New Zealand

Relief teacher shortage forces drastic measures

10:13 am on 19 September 2018

Rural schools have struggled to find enough relief teachers during the winter flu season with at least one sending students home because of a lack of staff.

Photo: 123rf.com

Official figures showed there were fewer cases of flu than usual in the past few months, but principals told RNZ the teacher shortage was making it harder to find back-up when teachers were unwell or needed time away from the classroom.

Murupara Area School principal Angela Sharples said she recently had to take drastic action when the flu left the school without half of its teachers and not enough relievers.

"We actually had to roster home our senior students, our Years 9 to 13, on one day. I had planned on having our senior leadership team teaching and then we had another two staff call in sick that morning and I just didn't feel that I could safely open that part of the school."

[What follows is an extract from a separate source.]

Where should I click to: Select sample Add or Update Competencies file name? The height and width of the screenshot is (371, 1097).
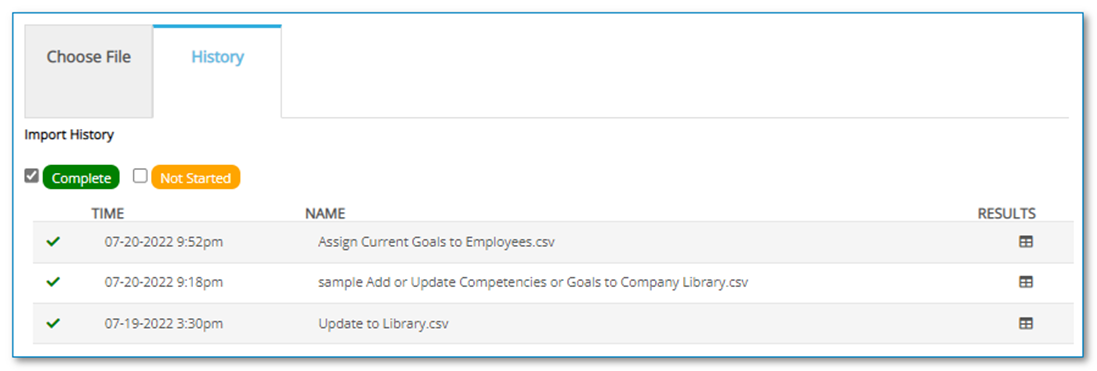click(533, 283)
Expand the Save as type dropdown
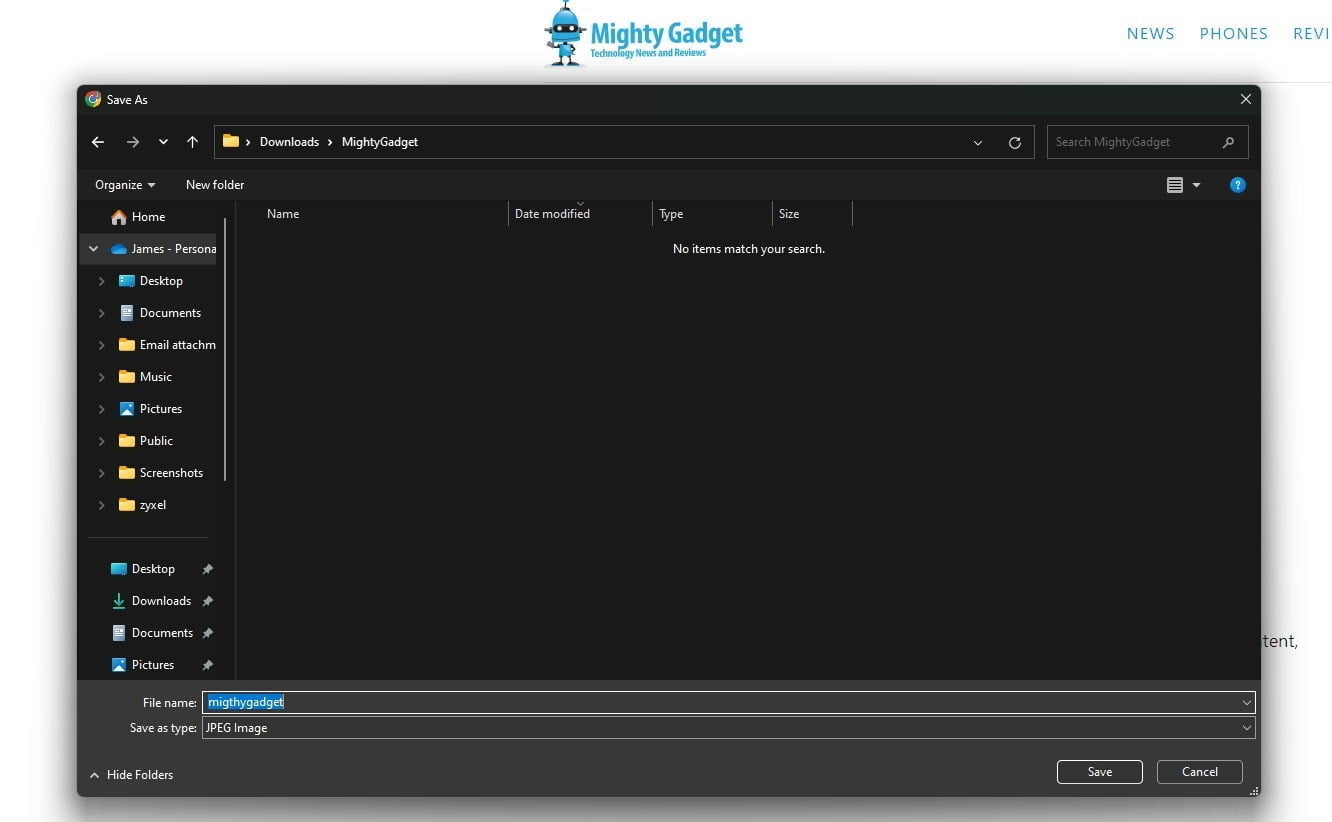The height and width of the screenshot is (822, 1332). pos(1246,728)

Dr Sharples said she had never had to close part of her school before because of teacher absence.

"The relief teacher shortage has been getting worse in my opinion since I have been principal here at Murupara. But that combination of a poor teacher supply, poor relief teacher supply and then illness - I just couldn't come up with an appropriate solution."

She said it had become harder to find relievers since the introduction of a requirement that teachers who had not maintained their teaching registration complete a training course every six years.

She said the school provided a van to drive teachers and relievers from Rotorua which was 50 minutes away.

Dr Sharples said children in remote areas deserved education of as high a standard as those in urban areas.

The principal of Tuakau College near Pukekohe and Pokeno, Chris Betty, said the 48 teachers at his school had logged 330 sick days so far this year, which was a lot.

He said recently the school of 600 students could not find any relief teachers at all.

"We had five relievers that we wanted and we couldn't find them," he said.

Mr Betty said the school was forced to combine some classes and leave senior classes unsupervised.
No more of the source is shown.